A propósito de esta importante distinción, la mejor crítica que conozco de la teoría y método psicoanalíticos es la burla de un escritor particularmente lúcido, Vladimir Nabokov, tradicional azote de los seguidores de Viena, para quienes reservaba casi sin defecto en todos los prólogos de sus novelas un parrafito de descalificación mordaz. Cito de memoria lo que dijo en una de sus entrevistas, tal vez la que concedió a Bernard Pivot para la radiotelevisión francesa: "aprecio mucho al psicoanálisis como parte del género cómico. Sin embargo, me preocupa cuando es utilizado para eximir de culpa a un asesino porque su padre le pegaba demasiado o demasiado poco". Tiene razón. Las teorías psicoanalíticas, a causa de su tendencia a la confusión, pueden dar las razones más contradictorias de la conducta humana. Y es como mínimo imprudente derivar consecuencias prácticas de cierta gravedad a partir de una construcción teórica incierta. Y es oportuno al distinguir entre la teoría y la práctica, porque es en la primera donde creo encontrar la esperanza de redención del psicoanálisis, una redención acaso parcial e insuficiente para los intereses de sus seguidores, pero indiscutible.

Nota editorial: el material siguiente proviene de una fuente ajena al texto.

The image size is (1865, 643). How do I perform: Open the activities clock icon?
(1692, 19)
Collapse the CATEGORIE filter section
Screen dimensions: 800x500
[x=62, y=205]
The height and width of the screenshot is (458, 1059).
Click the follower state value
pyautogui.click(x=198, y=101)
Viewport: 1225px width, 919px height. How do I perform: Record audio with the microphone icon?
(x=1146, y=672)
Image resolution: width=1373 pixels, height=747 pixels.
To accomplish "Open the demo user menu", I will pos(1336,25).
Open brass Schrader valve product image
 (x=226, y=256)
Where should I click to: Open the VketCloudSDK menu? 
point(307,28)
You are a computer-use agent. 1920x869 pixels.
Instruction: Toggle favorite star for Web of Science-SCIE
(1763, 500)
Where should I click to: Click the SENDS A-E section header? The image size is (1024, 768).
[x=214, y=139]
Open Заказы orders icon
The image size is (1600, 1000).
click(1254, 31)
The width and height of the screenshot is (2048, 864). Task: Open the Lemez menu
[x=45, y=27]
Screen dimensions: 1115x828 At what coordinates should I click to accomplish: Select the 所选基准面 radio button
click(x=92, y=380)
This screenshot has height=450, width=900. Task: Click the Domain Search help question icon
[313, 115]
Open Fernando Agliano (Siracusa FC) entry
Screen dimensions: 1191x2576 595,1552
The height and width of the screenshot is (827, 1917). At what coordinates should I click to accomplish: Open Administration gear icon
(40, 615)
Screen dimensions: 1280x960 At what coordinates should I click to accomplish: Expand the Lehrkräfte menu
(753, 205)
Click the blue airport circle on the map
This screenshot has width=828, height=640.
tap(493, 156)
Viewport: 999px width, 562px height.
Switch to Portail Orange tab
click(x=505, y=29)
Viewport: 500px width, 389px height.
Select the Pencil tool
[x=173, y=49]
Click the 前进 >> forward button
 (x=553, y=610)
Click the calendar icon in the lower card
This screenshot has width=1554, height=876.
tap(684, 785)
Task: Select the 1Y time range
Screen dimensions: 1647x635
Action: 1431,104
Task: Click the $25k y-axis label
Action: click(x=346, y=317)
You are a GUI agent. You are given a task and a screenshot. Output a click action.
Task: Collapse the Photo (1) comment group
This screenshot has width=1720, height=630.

Volvemos a las metáforas. Creo que el psicoanálisis, Freud y sus seguidores más insignes merecen un puesto en la historia del pensamiento. Para reconocer esto no es menester estar de acuerdo en lo que dicen, sino reconocer la extraordinaria influencia que ha ejercido en la historia de esa especial construcción a la que llamamos cultura occidental, un influjo superior incluso al obrado por contribuciones como las de Nietzsche, el positivismo o el existencialismo. Dudo de la realidad de conceptos tales como el complejo de Edipo, las dos tópicas de la vida psíquica, el eterno combate entre eros y thanatos y demás; es decir, dudo que tales espejismos describan efectivamente o digan lo que necesitamos saber sobre el ser humano; pero han sido tan influyentes que puedo asegurar que, en el mismo sentido en que podríamos afirmarlo del eterno retorno, existen realmente o han comenzado a existir desde que se convirtieron en un lugar común para los hijos de una era. En mi caso, nunca me he podido sustraer a la convicción íntima de que los sueños son, también, una realización de deseos o de que existe una oposición real entre un principio de realidad y el principio del placer.
Alguien llamó era de la sospecha a esa delicada y estremecida época en la que las concepciones sobre las leyes de la física, de la biología, de la sociedad y del ser humano detonaron para transformarse de manera radical. Einstein, Planck, Böhr, los Curie, la popularización de la evolución biológica según el evangelio de Darwin, las conmociones teóricas y políticas provocadas por los movimientos de masas e ideologías como la comunista y la socialista, así como la contribución del propio Freud, han determinado lo que ahora somos y ocupan nuestro imaginario de manera más verdadera e íntima, creo, que los descubrimientos y la manipulación genéticas, las tres guerras mundiales, la teorización del Big Bang, la crisis de la familia tradicional o la irrupción de Internet y las nuevas tecnologías de la información.